### What is needed
Output the entries below so that they read exactly as they do now.

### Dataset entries
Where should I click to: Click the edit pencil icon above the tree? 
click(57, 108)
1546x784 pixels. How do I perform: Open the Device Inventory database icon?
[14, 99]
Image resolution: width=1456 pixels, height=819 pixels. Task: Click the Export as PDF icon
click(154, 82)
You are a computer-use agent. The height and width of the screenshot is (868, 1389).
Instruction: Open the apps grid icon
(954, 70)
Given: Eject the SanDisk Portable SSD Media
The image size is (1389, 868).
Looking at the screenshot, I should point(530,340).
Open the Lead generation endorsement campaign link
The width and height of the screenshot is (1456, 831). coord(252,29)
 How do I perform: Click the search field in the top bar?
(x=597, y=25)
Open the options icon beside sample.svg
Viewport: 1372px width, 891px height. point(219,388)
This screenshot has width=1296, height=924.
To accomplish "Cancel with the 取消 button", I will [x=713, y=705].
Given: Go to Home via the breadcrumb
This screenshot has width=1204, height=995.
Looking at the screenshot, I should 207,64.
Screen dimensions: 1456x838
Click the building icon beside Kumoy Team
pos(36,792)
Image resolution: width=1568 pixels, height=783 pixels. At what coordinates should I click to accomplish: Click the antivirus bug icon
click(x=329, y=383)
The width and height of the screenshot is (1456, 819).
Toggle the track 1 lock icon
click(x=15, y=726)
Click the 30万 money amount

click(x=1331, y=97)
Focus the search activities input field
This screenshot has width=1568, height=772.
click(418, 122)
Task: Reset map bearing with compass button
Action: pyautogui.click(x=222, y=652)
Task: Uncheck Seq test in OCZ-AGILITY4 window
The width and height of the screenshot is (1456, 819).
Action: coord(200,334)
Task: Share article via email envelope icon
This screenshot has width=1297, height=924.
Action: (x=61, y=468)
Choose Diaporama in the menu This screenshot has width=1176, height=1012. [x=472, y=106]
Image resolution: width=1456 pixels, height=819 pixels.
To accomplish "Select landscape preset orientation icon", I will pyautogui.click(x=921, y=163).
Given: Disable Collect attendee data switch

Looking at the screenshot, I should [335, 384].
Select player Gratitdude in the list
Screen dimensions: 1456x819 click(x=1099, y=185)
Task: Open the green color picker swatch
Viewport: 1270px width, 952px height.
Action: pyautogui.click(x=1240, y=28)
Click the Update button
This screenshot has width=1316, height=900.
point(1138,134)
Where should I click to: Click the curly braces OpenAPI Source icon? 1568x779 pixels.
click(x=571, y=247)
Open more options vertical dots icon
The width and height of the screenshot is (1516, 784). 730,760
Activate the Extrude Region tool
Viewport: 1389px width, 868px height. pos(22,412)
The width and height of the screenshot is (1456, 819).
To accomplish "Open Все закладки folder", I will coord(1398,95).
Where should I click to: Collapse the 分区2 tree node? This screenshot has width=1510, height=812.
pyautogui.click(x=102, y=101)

### Result for this task
Where should I click to: Click the edit pencil icon above the tree? 
click(57, 108)
1546x784 pixels. How do I perform: Open the Device Inventory database icon?
[14, 99]
Image resolution: width=1456 pixels, height=819 pixels. Task: Click the Export as PDF icon
click(154, 82)
You are a computer-use agent. The height and width of the screenshot is (868, 1389).
Instruction: Open the apps grid icon
(954, 70)
Given: Eject the SanDisk Portable SSD Media
The image size is (1389, 868).
Looking at the screenshot, I should point(530,340).
Open the Lead generation endorsement campaign link
The width and height of the screenshot is (1456, 831). coord(252,29)
 How do I perform: Click the search field in the top bar?
(x=597, y=25)
Open the options icon beside sample.svg
Viewport: 1372px width, 891px height. point(219,388)
This screenshot has width=1296, height=924.
To accomplish "Cancel with the 取消 button", I will [x=713, y=705].
Given: Go to Home via the breadcrumb
This screenshot has width=1204, height=995.
Looking at the screenshot, I should 207,64.
Screen dimensions: 1456x838
Click the building icon beside Kumoy Team
pos(36,792)
Image resolution: width=1568 pixels, height=783 pixels. At what coordinates should I click to accomplish: Click the antivirus bug icon
click(x=329, y=383)
The width and height of the screenshot is (1456, 819).
Toggle the track 1 lock icon
click(x=15, y=726)
Click the 30万 money amount

click(x=1331, y=97)
Focus the search activities input field
This screenshot has width=1568, height=772.
click(418, 122)
Task: Reset map bearing with compass button
Action: pyautogui.click(x=222, y=652)
Task: Uncheck Seq test in OCZ-AGILITY4 window
The width and height of the screenshot is (1456, 819).
Action: coord(200,334)
Task: Share article via email envelope icon
This screenshot has width=1297, height=924.
Action: (x=61, y=468)
Choose Diaporama in the menu This screenshot has width=1176, height=1012. [x=472, y=106]
Image resolution: width=1456 pixels, height=819 pixels.
To accomplish "Select landscape preset orientation icon", I will pyautogui.click(x=921, y=163).
Given: Disable Collect attendee data switch

Looking at the screenshot, I should [335, 384].
Select player Gratitdude in the list
Screen dimensions: 1456x819 click(x=1099, y=185)
Task: Open the green color picker swatch
Viewport: 1270px width, 952px height.
Action: pyautogui.click(x=1240, y=28)
Click the Update button
This screenshot has width=1316, height=900.
point(1138,134)
Where should I click to: Click the curly braces OpenAPI Source icon? 1568x779 pixels.
click(x=571, y=247)
Open more options vertical dots icon
The width and height of the screenshot is (1516, 784). 730,760
Activate the Extrude Region tool
Viewport: 1389px width, 868px height. pos(22,412)
The width and height of the screenshot is (1456, 819).
To accomplish "Open Все закладки folder", I will coord(1398,95).
Where should I click to: Collapse the 分区2 tree node? This screenshot has width=1510, height=812.
pyautogui.click(x=102, y=101)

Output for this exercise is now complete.